Motor

A motor is disclosed. The motor in accordance with an embodiment of the present invention can include: a shaft; a bearing supporting the shaft to rotate; a thrust plate supporting a lower end of the shaft a boss joined to the shaft and having a ring-shaped groove on a side facing the bearing; and a rotor joined to the boss.

CROSS-REFERENCE TO RELATED APPLICATIONS

This application claims the benefit of Korean Patent Application No. 10-2008-0092827, filed with the Korean Intellectual Property Office on Sep. 22, 2008, the disclosure of which is incorporated herein by reference in its entirety.

BACKGROUND

1. Technical Field

The present invention relates to a motor.

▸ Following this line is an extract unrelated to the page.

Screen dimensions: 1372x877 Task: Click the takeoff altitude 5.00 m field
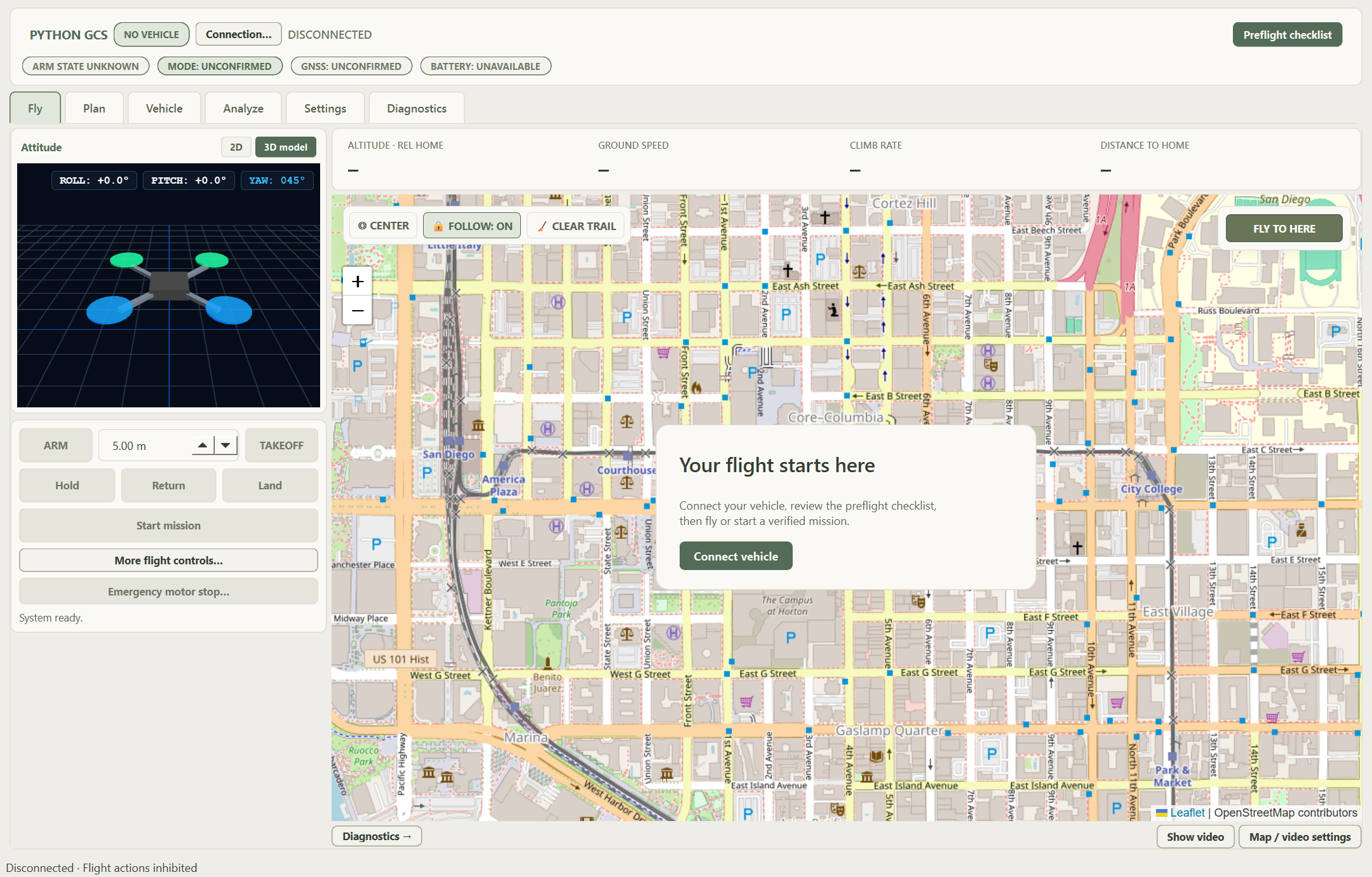(x=146, y=445)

2. Description of the Related Art

A spindle motor, which is used in a driving device of a large-capacity memory storage device such as an optical disk, an ODD slim and a Half height driving set, uses an oil-impregnated bearing to help a shaft to rotate. The oil-impregnated bearing is a kind of a sliding bearing, and is made of a porous material that can contain lubricating oil. The porous material commonly consists of a sintered body.

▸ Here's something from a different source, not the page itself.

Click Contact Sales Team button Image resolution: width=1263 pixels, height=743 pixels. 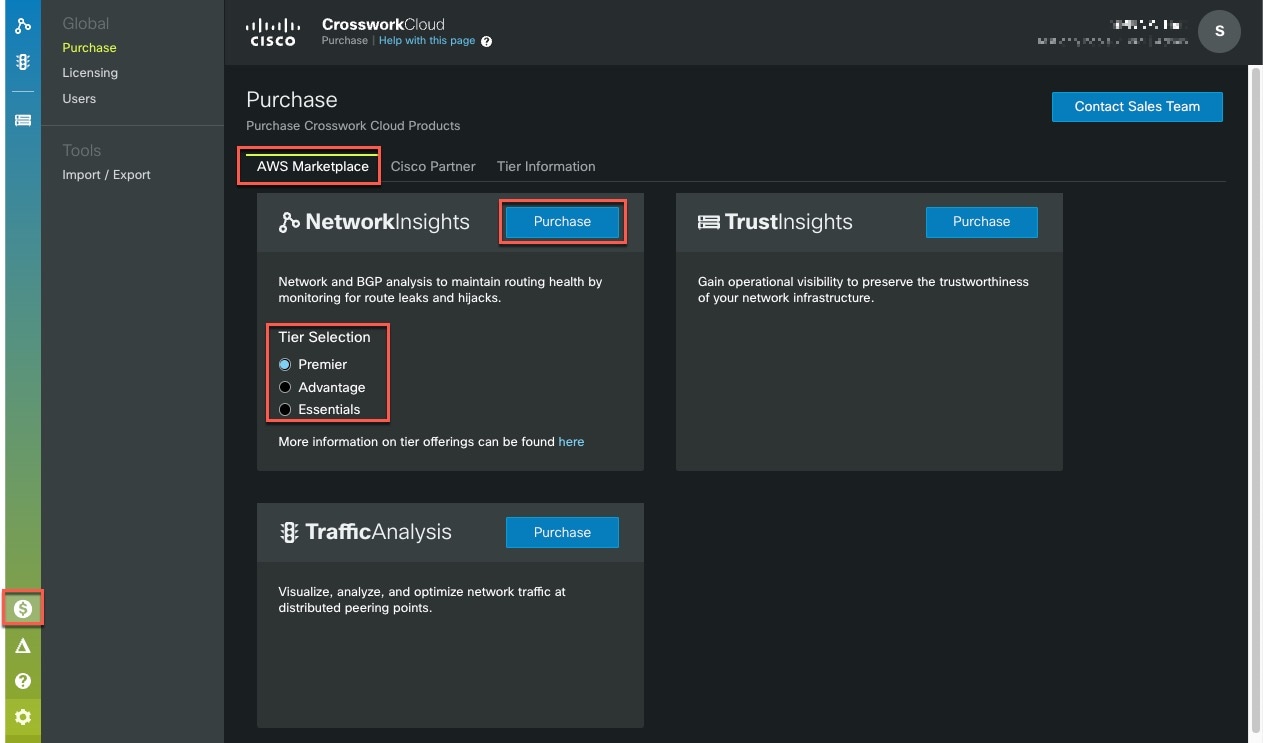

The oil-impregnated bearing is joined to the shaft such that there exists a constant gap therebetween. The gap is filled with lubricating oil leaked from the oil-impregnated bearing due to the rotation of the shaft. The oil-impregnated bearing can hereby support the shaft to be rotatable.

However, the lubricating oil contained in the oil-impregnated bearing can be leaked not only to the gap between the shaft and the bearing but also to the upper part of the oil-impregnated bearing. When the lubricating oil of the oil-impregnated bearing is lost, the lubrication of the oil-impregnated bearing is deteriorated and a friction between the shaft and the oil-impregnated bearing is increased.

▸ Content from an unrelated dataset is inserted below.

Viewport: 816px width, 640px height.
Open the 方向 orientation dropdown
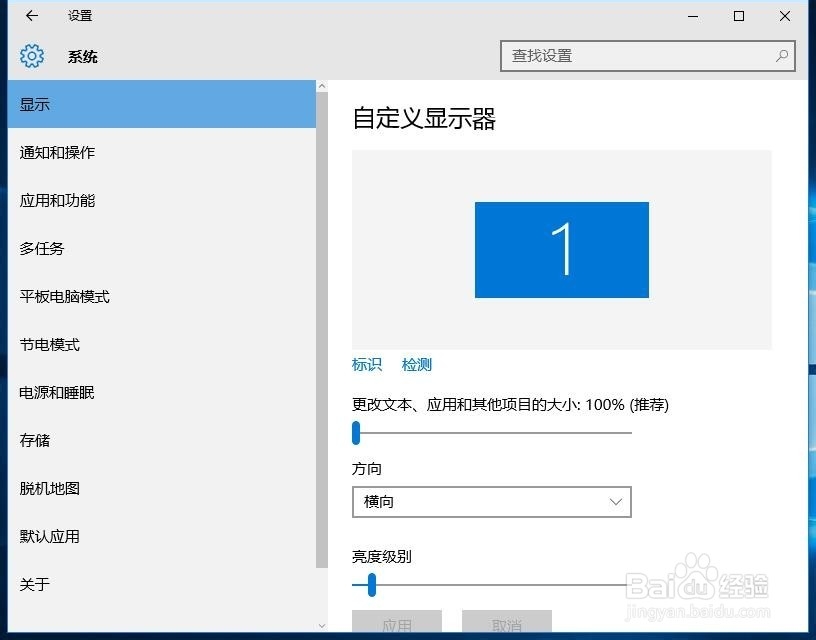(491, 502)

Accordingly, more power is required for driving the spindle motor, and noise and vibration and the like may occur when the motor rotates at a high speed. Besides, some parts of the bearing may be also worn out due to the friction between the shaft and the oil-impregnated bearing, thereby causing a shorter life span of the spindle motor.

SUMMARY

An aspect of the present invention provides a motor capable of preventing lubricating oil of a bearing from being lost through the upper part of the bearing.

One aspect of the invention provides a motor. The motor in accordance with an embodiment of the present invention can include: a shaft; a bearing supporting the shaft to rotate; a thrust plate supporting a lower end of the shaft a boss joined to the shaft and having a ring-shaped groove on a side facing the bearing; and a rotor joined to the boss.

There can be a plurality of the ring-shaped grooves.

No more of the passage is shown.